As adapted to the screen by AJ Carothers (who would go on to create the TV sitcom "Nanny and the Professor"), "Millionaire" tells the story of eccentric millionaire Biddle and his family in 1916 Philadelphia.

The movie actually isn't really about Biddle at all, instead it focuses on his daughter Cordelia [Lesley Ann Warren in her big screen debut] and her impending romance with Angier Duke [John Davidson in his big screen debut].

The two youngsters fall in love much to the dismay of Angier's mother [Geraldine Page]. The clash between Philadelphia "old money" [the Biddles] and New York's nouveau riche [the Dukes] comes into play, but ultimately love conquers all in the final reel.

Thrown in for good measure is Tommy Steele as "John Lawless", an Irish immigrant whose landed a job as the Biddles' new butler. He's the film's "narrator" of sorts and oversees the proceedings as they unfold.

The score is provided by Disney veterans Richard M. Sherman and Robert B. Sherman [of "Mary Poppins" fame], and while this score does not exactly reach the caliber of their work in "Poppins" it's not entirely bad either. There are some "gems": "Fortuosity", "Let's Have A Drink On It", "Valentine Candy" and "Are We Dancing" among them.

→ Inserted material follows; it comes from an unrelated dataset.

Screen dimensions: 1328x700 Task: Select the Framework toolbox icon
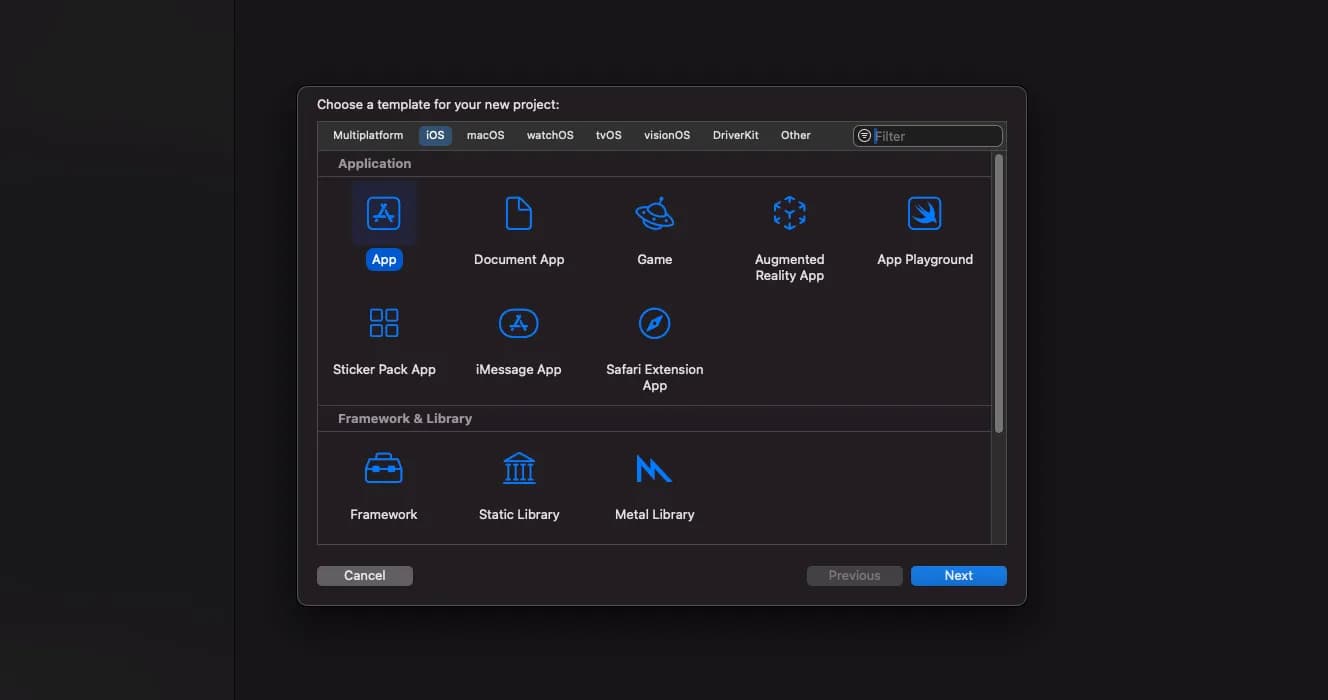[384, 469]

The choreography by Marc Beaux and Dee Dee Wood ["Poppins" and "The Sound of Music"] is brought to life by both Tommy Steele and Lesley Ann Warren.

Screen legend Greer Garson is Cordelia Drexel Biddle, Sr. and generally plays it straight opposite MacMurray's eccentric-slightly goofy portrayal. Also in the cast Gladys Cooper ["My Fair Lady"] as Aunt Mary, Paul Petersen ["The Donna Reed Show"] as Anthony, Jr., Eddie Hodges as Livingston and Hermoine Baddeley ["Mary Poppins"] as the Biddle's maid.

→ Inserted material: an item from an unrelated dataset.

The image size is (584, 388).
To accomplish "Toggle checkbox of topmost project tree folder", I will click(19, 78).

At an original 164 minute running time, "Millionaire" may seem to some a bit excessive in length, and while this may be true it is still in my opinion a very entertaining movie which for some reason or another Disney has ignored [save for an occasional 3 am screening on "The Disney Channel"]. It took Anchor Bay Entertainment to save this gem from relative obscurity when in 1998 they licensed the film from the Disney studios and released it on VHS and DVD in both a general release and road show edition. Disney finally got wise and finally dusted off the film's soundtrack and released the long out-of-print score in August 2002.

I recommend this film for it's music, it's light-heartedness and a compelling motion picture debut by the multi-talented Lesley Ann Warren.

Critic Reviews

Did You Know?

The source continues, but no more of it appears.